**Provided text**
··········
These are the words of the Padre, arguing with Fleury on the subject of religion, progress and civilisation. The priest is conservative and resistant to liberal, rationalist and reformist currents in Protestantism. To him, the world is getting worse as we deviate further from God’s word.
But this quote can be read differently. When we consider the past, we should not look on it as a staging post toward our present, but as a time in its own right. The dead were living once, with no knowledge of what the world would become. To return to the past, through fact or fiction, is to decentre ourselves from history: we are the after-glow; they are the fire.
Put this way, this quote may be viewed as a way of orientating ourselves in historical fiction, abandoning both condescension and romantic nostalgia for the past, in search of an understanding of the past as the living and burning heart of its very own moment.
Footnote: Can these bones live? (Hilary Mantel – Reith Lectures)
Thank you
Thank you for joining me on this slow read of JG Farrell’s The Siege of Krishnapur. Please share your own footnotes and tangents in the comments, and let us know what you thought of this week’s reading.
I will be back next week when we will read Chapters 18–23 of The Siege of Krishnapur.
"To return to the past, through fact or fiction, is to decentre ourselves from history: we are the after-glow; they are the fire."
Bravo Simon!
" in search of an understanding of the past as the living and burning heart of its very own moment."
This reminds me of something Mantel said about the trilogy too. That as she wrote it, none of the characters know that what will unfold will be 'history', dwelt upon for centuries and centuries and perhaps ever more. It was just what happened, they didn't know what was around the corner. No knowingness in the writing, the story or characters.
··········
**Material shown**

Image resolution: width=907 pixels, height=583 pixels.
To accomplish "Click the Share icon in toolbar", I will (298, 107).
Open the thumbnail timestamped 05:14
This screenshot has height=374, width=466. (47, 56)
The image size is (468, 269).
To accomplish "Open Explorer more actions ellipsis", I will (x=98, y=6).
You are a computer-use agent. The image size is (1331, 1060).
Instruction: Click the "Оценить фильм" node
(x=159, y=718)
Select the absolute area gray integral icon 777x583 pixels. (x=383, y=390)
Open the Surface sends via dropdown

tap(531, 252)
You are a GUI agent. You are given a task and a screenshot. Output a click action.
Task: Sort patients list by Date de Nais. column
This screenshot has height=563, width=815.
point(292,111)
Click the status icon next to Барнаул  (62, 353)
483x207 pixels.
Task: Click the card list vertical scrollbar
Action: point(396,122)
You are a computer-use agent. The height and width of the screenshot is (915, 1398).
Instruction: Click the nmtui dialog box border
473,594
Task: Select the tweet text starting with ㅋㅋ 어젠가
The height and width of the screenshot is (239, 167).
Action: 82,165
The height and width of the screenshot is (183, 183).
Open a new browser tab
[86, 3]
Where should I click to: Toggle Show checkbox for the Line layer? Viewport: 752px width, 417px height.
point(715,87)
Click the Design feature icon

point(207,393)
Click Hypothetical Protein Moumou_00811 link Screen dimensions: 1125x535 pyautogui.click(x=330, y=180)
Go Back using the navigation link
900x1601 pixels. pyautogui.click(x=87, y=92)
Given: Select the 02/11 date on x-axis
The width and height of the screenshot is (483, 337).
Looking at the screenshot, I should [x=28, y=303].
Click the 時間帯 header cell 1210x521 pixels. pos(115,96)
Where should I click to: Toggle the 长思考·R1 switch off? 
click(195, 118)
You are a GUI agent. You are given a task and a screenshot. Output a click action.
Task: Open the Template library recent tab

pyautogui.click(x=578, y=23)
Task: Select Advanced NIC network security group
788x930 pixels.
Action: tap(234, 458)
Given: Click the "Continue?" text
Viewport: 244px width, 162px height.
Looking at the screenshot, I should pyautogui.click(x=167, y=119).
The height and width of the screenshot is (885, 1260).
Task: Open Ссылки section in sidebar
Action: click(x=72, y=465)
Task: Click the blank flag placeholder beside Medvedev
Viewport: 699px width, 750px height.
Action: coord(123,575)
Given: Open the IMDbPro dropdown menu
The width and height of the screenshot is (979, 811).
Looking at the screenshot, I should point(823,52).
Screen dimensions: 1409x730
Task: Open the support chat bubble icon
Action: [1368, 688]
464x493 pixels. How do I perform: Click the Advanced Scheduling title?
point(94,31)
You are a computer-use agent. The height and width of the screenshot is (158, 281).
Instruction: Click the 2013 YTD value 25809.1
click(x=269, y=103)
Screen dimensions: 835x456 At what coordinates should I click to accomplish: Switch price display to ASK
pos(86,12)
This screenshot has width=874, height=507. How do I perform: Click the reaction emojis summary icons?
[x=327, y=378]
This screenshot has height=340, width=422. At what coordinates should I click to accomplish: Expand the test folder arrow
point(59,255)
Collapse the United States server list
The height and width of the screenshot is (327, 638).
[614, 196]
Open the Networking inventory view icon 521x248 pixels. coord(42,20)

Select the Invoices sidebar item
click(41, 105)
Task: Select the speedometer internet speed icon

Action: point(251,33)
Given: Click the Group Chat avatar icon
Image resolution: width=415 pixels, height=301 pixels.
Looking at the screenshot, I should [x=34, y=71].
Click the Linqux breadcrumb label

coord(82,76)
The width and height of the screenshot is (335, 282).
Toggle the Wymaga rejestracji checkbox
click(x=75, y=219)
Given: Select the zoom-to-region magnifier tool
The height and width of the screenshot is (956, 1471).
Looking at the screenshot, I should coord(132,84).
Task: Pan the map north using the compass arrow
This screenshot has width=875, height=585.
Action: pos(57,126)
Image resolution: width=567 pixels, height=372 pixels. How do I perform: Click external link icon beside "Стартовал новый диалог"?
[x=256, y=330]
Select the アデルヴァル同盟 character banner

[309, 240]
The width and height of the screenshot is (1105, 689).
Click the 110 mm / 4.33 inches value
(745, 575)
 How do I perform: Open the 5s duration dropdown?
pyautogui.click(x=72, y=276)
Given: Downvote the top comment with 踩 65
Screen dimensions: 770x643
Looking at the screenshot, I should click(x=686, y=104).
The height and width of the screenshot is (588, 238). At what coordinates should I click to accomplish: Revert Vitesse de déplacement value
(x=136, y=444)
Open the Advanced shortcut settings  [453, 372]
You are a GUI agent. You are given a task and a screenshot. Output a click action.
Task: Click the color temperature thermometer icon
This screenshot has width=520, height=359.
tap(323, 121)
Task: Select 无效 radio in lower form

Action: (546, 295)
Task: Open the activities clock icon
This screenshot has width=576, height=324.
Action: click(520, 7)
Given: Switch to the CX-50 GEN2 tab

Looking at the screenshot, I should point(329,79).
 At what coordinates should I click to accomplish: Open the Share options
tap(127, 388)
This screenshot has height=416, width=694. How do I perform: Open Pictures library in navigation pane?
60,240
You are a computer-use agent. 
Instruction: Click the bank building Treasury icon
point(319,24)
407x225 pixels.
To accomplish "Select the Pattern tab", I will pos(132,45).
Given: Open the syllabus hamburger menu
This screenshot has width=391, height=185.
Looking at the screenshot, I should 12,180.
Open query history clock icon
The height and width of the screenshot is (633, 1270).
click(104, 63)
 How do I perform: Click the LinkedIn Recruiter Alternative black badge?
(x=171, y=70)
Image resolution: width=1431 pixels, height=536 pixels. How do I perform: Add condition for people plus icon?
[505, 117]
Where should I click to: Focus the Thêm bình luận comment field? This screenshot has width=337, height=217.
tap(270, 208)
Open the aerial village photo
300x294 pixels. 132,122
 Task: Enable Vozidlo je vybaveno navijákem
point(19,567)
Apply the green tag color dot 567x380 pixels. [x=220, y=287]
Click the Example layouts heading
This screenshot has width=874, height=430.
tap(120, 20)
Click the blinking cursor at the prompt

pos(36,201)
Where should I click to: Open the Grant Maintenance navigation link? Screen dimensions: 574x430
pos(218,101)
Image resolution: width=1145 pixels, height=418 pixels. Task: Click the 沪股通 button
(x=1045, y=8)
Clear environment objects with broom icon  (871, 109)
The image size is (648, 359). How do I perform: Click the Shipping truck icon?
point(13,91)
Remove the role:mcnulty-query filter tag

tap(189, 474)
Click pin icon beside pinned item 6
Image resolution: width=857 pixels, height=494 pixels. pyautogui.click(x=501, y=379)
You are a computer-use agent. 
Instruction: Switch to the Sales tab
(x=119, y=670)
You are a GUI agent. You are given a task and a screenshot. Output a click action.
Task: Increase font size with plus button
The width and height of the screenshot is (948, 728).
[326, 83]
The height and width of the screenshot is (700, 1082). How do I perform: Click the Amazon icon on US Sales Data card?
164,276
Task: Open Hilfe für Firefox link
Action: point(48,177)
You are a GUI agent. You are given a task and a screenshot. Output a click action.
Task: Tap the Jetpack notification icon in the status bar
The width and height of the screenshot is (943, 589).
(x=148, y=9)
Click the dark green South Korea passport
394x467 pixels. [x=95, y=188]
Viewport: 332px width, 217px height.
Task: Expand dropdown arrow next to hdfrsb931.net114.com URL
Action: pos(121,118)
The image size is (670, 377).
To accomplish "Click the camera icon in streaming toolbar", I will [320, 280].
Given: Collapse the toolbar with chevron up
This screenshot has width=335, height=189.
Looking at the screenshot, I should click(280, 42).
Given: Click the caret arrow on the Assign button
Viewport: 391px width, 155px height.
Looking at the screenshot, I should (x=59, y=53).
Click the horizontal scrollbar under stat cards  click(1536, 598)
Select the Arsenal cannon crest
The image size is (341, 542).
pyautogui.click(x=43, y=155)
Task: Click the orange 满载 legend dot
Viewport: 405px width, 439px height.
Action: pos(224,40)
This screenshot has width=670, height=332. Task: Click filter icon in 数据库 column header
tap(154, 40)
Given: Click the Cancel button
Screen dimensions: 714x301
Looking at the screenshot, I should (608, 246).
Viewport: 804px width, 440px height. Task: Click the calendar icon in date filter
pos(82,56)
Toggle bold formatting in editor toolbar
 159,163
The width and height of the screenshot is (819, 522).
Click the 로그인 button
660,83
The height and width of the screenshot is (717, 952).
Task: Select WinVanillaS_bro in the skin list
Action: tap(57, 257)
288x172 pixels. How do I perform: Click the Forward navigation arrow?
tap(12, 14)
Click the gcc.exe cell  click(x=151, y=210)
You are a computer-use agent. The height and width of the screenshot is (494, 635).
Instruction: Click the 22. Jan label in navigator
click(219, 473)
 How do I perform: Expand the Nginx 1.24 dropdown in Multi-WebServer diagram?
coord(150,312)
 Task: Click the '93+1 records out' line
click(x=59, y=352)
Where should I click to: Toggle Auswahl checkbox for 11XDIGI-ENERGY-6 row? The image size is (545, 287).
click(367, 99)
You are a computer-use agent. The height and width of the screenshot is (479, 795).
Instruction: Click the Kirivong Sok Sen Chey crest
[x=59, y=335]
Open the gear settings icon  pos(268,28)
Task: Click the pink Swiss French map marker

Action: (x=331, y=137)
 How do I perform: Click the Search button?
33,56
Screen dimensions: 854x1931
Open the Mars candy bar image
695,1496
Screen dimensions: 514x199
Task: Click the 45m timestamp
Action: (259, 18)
··········
**The problem**
Return the part of the slow-read text on The Siege of Krishnapur starting with "I will be back" and going on through "Bravo Simon!", unchanged and in full.

**Task response**
I will be back next week when we will read Chapters 18–23 of The Siege of Krishnapur.
"To return to the past, through fact or fiction, is to decentre ourselves from history: we are the after-glow; they are the fire."
Bravo Simon!